Direction:
Copy the records below word for word, leaving out the pictures.

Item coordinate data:
________

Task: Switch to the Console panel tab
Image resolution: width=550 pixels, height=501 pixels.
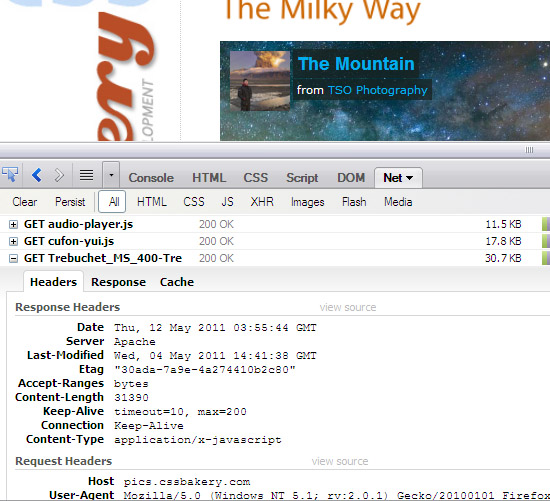Action: [151, 178]
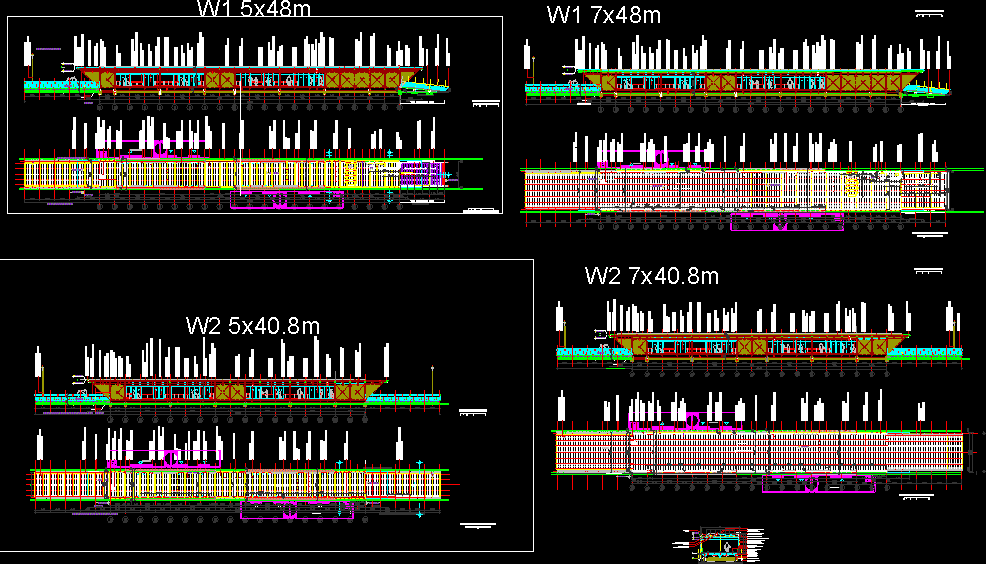Select the small detail drawing at bottom
This screenshot has width=986, height=564.
(720, 543)
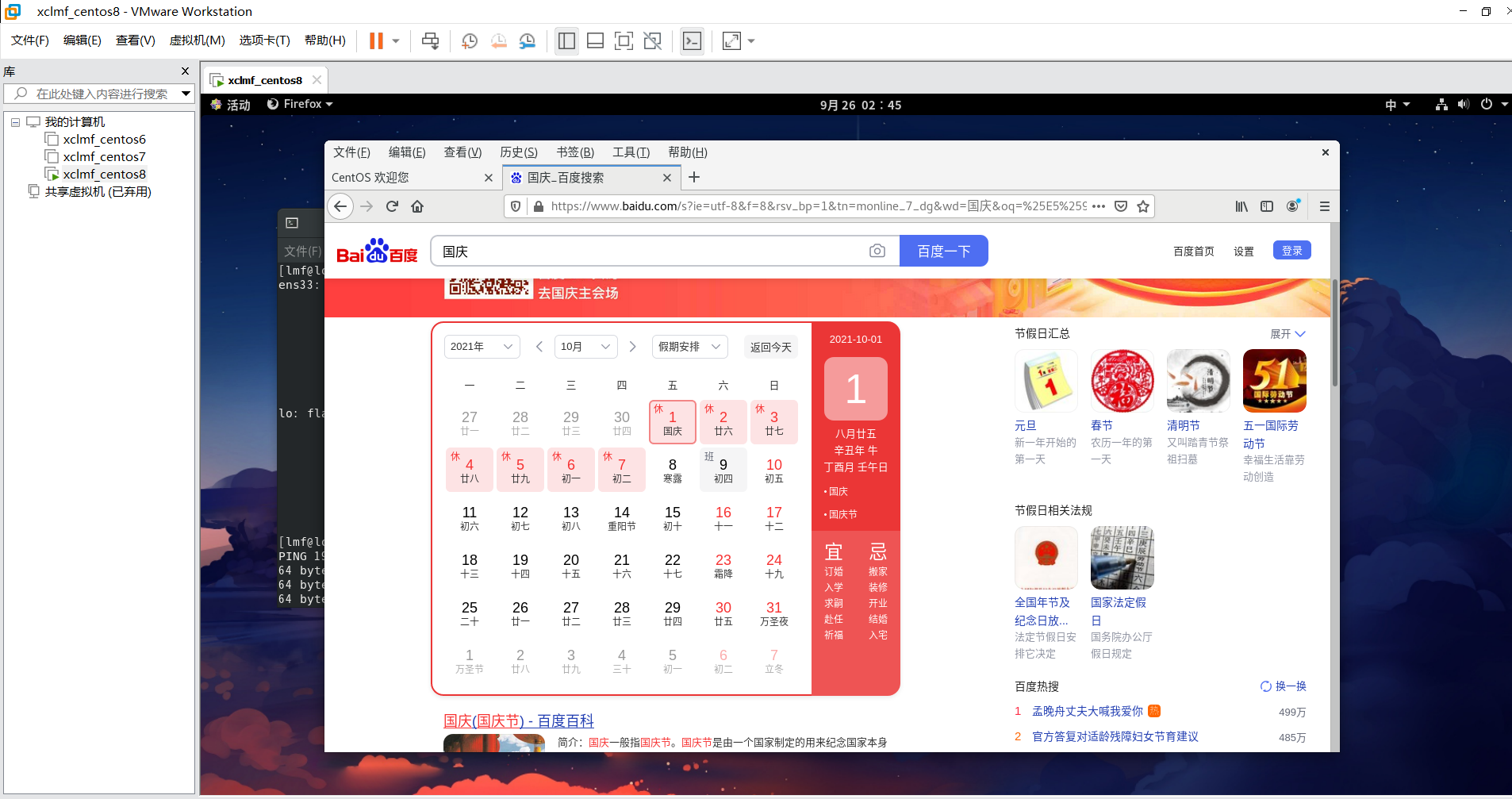Open Baidu search-by-image camera icon

877,250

________

Solution for this problem:
Task: Switch to the Console panel tab
Image resolution: width=550 pixels, height=501 pixels.
Action: [151, 178]
Select the small detail drawing at bottom
This screenshot has width=986, height=564.
(720, 543)
Open Baidu search-by-image camera icon

877,250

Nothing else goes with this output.